Lockes Pläne müssen in Exners Hand gewesen sein, und zwar die angeblich verloren gegangenen Originale (S. 117). Ob mit oder etwa ohne Wissen Lockes muß dabei eine offene Frage bleiben. Eine Tektur auf einen Treppenturm in der Seitenansicht und eine Grundrißvariante dürfte auf Exner zurückgehen. Im Grundriß (Abb. S. 116) sind die Treppen nicht mehr diagonal, sondern in die Hauptrichtungen der Kirche eingeschwenkt so, daß die Kirchenbreite genau der Schmidtschen entspricht und das Relief der Stirnseite die gleiche Grundform erhält wie im späteren Exnerschen Plan. Die Länge der Seitenfassade ist größer (57 m). Die Hauptumfassungen stehen wie vorher zurück, eine vorgelegte offene Säulenhalle verbindet die Treppenhäuser und stellt die Flucht her. Der Innenraum ist an der Turmseite geändert durch Ausbildung eines zweiten Triumphbogens mit einer der Chor­rundung entsprechenden Nische für die Orgel. Damit ist auch ein künstlerischer Mangel des Lockeschen Planes beseitigt. In der Tektur ist statt des malerischen Turmaufbaues ein schlichtes Rundgeschoß mit Obelisk geplant hinter einem massiven Brüstungsumgang, den flache volutenartige Postamentschweifung mit dem Hauptgebälk verbindet. Von Locke selbst können diese Änderungen nicht stammen, das zeigt die abweichende Technik, und dann steht die Tektur durch ihre schlichtere Art, durch Verwendung wurstartiger Girlanden, kurz stilistisch stark im Widerspruch zum Plan und zu den gleichzeitigen Bauten Lockes. Dagegen entspricht sie den Mitte der 60 er Jahre unter dem Einfluß der Akademie im Bauamt herrschenden Anschauungen. Bei der kombinierenden Schaffensart Exners liegt die Annahme nahe, daß er nach der Aufforderung zur Turmkonkurrenz die Lockeschen Pläne den bereits gegründeten Schmidt­schen Umfassungen anzupassen suchte. Das würde mit der Baugeschichte stimmen. Im Februar 1766 hatte er nur erklärt, er habe keine Pläne fertig, und erst im April, er werde keine Pläne mehr liefern. Die Benutzung der Lockeschen Pläne war naturgemäß Anlaß zu erneuter Prüfung, ob wirklich Locke und nicht etwa Exner selbst der Urheber sei. Doch ist letzteres nicht möglich, wie die oben nachge­wiesenen Beziehungen des Planes zu Locke ergaben.

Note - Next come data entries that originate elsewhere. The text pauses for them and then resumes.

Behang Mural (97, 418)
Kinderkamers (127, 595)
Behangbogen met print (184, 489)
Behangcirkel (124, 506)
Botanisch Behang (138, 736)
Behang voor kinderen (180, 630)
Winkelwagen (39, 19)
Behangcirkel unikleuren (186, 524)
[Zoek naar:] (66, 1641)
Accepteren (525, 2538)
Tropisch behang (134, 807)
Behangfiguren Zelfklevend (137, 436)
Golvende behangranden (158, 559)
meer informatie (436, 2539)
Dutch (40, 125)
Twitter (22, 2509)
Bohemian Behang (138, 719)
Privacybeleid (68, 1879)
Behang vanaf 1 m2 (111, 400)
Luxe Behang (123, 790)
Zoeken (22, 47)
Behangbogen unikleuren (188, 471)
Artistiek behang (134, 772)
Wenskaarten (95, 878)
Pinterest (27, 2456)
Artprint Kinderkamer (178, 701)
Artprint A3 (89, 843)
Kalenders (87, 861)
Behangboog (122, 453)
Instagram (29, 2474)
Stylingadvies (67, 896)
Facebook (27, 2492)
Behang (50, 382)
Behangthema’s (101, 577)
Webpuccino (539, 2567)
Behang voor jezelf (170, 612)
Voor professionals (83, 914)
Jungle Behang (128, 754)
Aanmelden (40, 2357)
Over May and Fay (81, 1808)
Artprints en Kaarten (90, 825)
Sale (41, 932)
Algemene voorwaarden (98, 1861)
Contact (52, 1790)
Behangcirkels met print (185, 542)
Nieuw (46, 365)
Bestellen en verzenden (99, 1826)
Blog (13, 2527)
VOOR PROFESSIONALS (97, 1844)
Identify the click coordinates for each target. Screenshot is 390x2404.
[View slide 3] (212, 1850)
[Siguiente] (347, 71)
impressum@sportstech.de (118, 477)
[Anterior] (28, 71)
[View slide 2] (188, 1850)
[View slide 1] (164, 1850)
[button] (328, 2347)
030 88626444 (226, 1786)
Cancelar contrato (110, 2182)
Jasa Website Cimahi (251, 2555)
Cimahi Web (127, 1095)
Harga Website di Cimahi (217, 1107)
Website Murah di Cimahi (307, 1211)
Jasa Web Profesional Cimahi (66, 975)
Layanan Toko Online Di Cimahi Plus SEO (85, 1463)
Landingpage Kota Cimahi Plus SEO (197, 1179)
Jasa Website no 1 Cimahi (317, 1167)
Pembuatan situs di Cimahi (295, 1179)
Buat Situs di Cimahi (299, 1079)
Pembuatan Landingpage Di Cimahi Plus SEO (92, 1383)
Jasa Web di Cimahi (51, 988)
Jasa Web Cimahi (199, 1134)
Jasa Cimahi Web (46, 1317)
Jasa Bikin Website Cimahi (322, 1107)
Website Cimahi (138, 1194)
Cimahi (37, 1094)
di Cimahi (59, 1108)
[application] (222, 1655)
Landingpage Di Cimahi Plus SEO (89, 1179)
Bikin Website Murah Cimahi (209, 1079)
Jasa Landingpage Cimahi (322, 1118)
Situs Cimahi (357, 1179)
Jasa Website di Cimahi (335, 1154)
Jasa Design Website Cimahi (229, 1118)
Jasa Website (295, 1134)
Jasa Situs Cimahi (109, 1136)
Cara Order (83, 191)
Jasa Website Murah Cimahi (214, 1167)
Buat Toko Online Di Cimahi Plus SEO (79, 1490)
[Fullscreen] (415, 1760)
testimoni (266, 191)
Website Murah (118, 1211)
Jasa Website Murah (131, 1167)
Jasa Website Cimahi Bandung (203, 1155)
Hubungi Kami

Die Art, wie Exner seine Projekte herstellte, ist die für eine zentrale Bauverwaltung charakte­ristische und auch heute noch übliche. Eingereichte Projekte werden umgearbeitet, mehrere Entwürfe werden zu einem neuen verschmolzen, zu Grundrissen neue Fassaden gefertigt oder der „Stil“ bei­behalten, aber die Raumeinteilung geändert. Exner besaß ein ziemliches Geschick im Zusammen­schmelzen einer ganzen Reihe von Plänen und im Zusammentragen wirkungsvoller Motive. Wenn das Ergebnis nicht befriedigen konnte, so lag das einmal daran, daß er seinen klassizistischen Regeln und Gesetzen zuviel Macht über die künstlerische Wirkung einräumte und daß es ihm selbst an künst­lerischer Kompositionskraft zu einheitlichem Gestalten aus dem Vollen fehlte.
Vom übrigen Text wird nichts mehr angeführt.